Attaching a value to racing properties is a tricky proposition in the current market, and the process is often also complicated by local political considerations. For example, Magna's two Maryland properties would be worth far more to a buyer who believes that one or more of the tracks will receive a slot-machine license. In California, Magna's properties are difficult to value because of the number of questions hanging over the state's racing industry and its economy, as well as uncertainty over whether a real-estate developer would be able to raze the tracks anytime soon because of opposition from local zoning boards.

Transferring the properties to MI Developments would give the tracks the shelter of a publicly traded company that has relatively stable cash flows from its real-estate business, which derives most of its revenue from rents on properties owned by Stronach-controlled companies. According to one Magna official, however, the properties in the settlement are not universally profitable, and "this isn't going to solve all the problems." The official cited entrenched problems in the racing industry and the difficulties Magna has encountered in trying to make the tracks profitable on a consistent basis.

In addition to the three racetracks and the account-wagering company, MI Developments would take control of the Palm Meadows training center, which was built at a cost of over $120 million despite generating little revenue. MI Developments would also receive AmTote, the bet-processing company.

The settlement was disclosed on the same day that Judge Walrath was scheduled to begin a hearing into the unsecured creditors' committee's lawsuit, in an attempt to determine whether MI Developments should be prohibited from using a debt-equity swap in any bid for Magna's properties. Stronach provided testimony in a deposition for the lawsuit last week.
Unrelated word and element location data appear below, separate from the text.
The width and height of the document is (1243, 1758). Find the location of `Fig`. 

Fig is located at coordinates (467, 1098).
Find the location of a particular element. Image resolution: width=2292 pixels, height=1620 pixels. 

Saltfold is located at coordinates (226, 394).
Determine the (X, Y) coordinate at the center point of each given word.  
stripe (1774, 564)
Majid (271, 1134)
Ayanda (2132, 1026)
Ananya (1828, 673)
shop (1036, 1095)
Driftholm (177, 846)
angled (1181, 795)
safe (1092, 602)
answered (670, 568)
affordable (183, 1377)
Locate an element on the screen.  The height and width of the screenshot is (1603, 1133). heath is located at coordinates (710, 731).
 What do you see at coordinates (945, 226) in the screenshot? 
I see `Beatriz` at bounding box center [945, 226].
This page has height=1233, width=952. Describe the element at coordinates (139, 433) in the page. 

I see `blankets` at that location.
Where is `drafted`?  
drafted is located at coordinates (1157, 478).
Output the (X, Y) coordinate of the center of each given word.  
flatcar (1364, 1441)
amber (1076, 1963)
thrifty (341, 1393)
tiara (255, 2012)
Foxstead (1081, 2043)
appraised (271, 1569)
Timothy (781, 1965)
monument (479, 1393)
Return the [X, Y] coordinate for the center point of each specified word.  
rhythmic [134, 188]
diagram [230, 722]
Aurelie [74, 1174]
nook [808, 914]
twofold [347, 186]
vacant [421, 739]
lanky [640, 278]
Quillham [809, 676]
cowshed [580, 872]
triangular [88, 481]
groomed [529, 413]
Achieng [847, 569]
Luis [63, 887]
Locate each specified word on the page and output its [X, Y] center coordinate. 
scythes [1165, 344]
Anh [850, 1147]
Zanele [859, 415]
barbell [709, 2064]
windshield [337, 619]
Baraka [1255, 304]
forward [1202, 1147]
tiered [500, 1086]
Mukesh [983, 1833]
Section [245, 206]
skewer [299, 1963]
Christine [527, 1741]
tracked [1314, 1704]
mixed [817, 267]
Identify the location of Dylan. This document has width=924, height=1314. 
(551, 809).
Magna had earlier proposed selling Santa Anita, Gulfstream, and the other properties during a February auction. Bids for the properties were scheduled to be due on Feb. 10, with the auction scheduled for Feb. 25. According to Reuters, Eckstein told Walrath that the formal agreement settling the lawsuit and transferring the tracks to MI Developments will be filed with the court by Feb. 12.

Magna has already reached deals to sell Remington Park in Oklahoma City and Lone Star Park in Texas for approximately $130 million. The company has received six bids for Laurel Park and Pimlico Race Course in Maryland, but officials have declined to disclose any other details about the bidding.

Trading in MI Developments was halted late on Monday morning after climbing 45 cents, or 3.3 percent, to $14.10. On Friday, the company's stock rose from $13.03 to $13.65.